Edito. Le combat des contraires
- Par Jean-Michel Chevalier --
- le 28 novembre 2025
Dès avant l’adoption en première lecture du budget de la sécurité sociale, la majorité du Sénat avait annoncé vouloir atomiser façon puzzle quelques dispositions relevant, selon Gérard Larcher, de « l’hystérie fiscale ». Pour éviter une censure prématurée et donner une chance au PLFSS 2026, le gouvernement a accepté de suspendre la réforme des retraites, poil à gratter des quinquennats Macron, aussi urticant pour la droite qui exige son maintien que pour la gauche qui veut obtenir son abrogation pure et simple... quoi qu’il en coûte.
Dans ce combat des contraires, la majorité sénatoriale s’est déjà employée à suspendre la suspension de la réforme. Une priorité pour les Sages, qui ne serait pas indolore pour les seniors puisqu’ils perdraient à la fois les 10 % d’abattement fiscal sur leurs revenus au titre des mal nommés « frais professionnels », et la revalo de leurs pensions.
Qu’ils contribuent à l’effort nécessaire pour limiter la dérive de nos comptes publics n’est pas anormal, bien sûr, et les « boomers » d’aujourd’hui sont certainement plus « privilégiés » que les retraités de demain si l’on se réfère à la pyramide des âges, à la situation de l’emploi et au nombre de cotisants pour payer les pensions.
Mais si le débat mérite d’être mené « sans tabous », les sénateurs devraient d’abord se pencher sur leur propre situation car, sans tomber dans un populisme primaire, on peut rappeler qu’ils bénéficient d’un régime de retraite à la fois spécifique et avantageux, distinct du régime général, autofinancé par 15 % de leur indemnité parlementaire et complété par des actifs financiers pour assurer son équilibre à long terme. En clair, ils disposent de conditions bien plus favorables que le commun des mortels à qui ils veulent serrer la ceinture de plusieurs crans.

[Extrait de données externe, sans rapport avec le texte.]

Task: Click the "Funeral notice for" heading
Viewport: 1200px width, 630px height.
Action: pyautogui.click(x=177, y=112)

Les Sages du Luxembourg plaideront avoir déjà baissé volontairement leurs pensions de 20 % depuis 2023. Charité bien ordonnée…

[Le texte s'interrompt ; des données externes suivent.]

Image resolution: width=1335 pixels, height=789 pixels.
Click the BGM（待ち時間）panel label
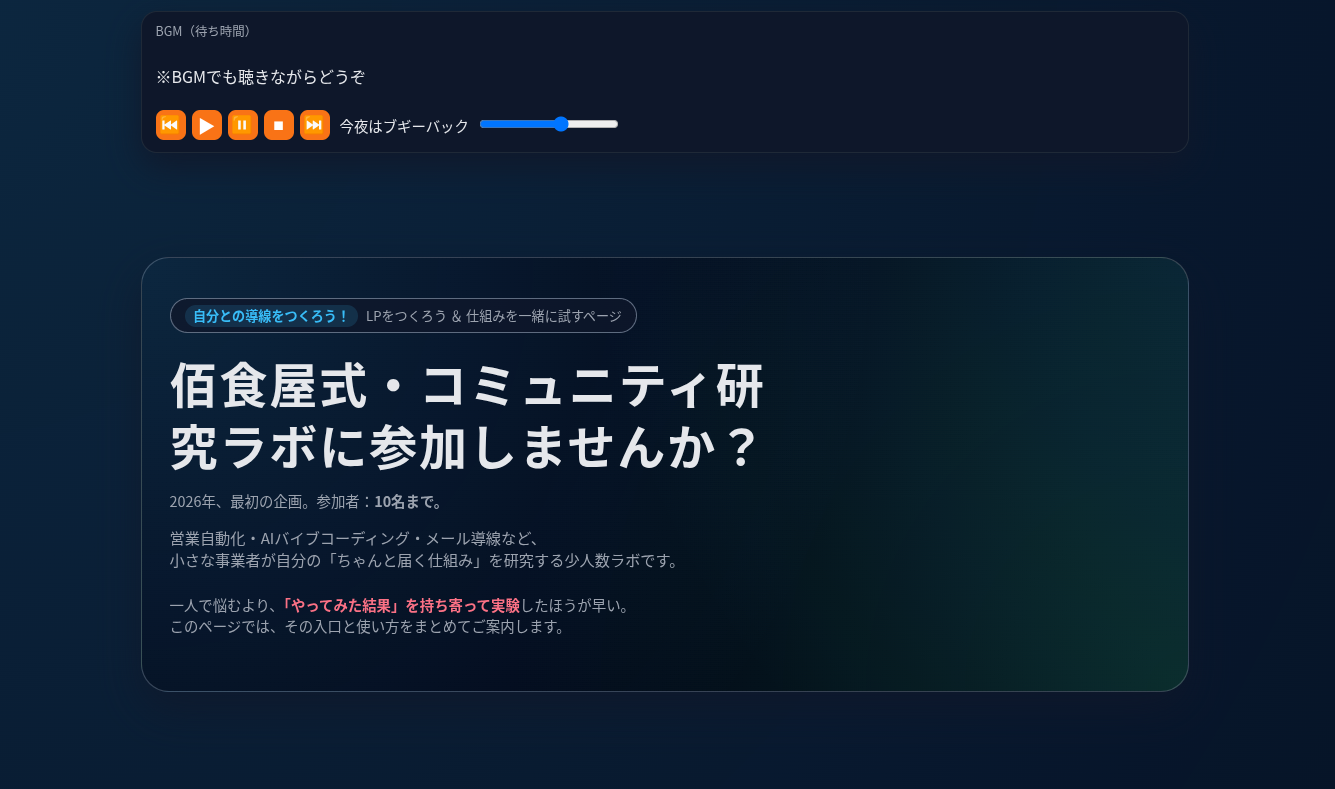pos(205,31)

Pas besoin d’être grand clerc pour constater les blocages qui risquent de priver la France de budget au soir du 31 décembre. Sébastien Lecornu a donc imaginé un scénario pour cacher sous le tapis ce qui fâche et « sauver les meubles ». Il veut faire voter les dispositions essentielles pour que le char de l’État puisse continuer à avancer, cahin-caha, en 2026. Le Premier ministre a défini les « priorités absolues », comme la Défense pour prendre en compte les tensions avec la Russie, la sécurité qui est encore et toujours un enjeu électoral en même temps qu’une préoccupation pour les citoyens, l’agriculture en ébullition avec les tracasseries paperassières et le réchauffement climatique, l’énergie qu’il faut décarboner (c’est mal parti à en juger par le bilan de la COP). Tout cela, alors qu’il faut réduire les dépenses sans trop alourdir les impôts. Celui que l’on présente comme un moine-soldat va donc rencontrer « l’ensemble des forces politiques présentes à l’Assemblée et au Sénat », du moins celles qui accepteront de discuter avec Matignon.
Adepte de la méthode Coué, Lecornu estime qu’il y a « toujours une majorité pour voter le budget ». À première vue, ce n’est guère évident, nous sommes comme sœur Anne : on ne voit toujours rien venir.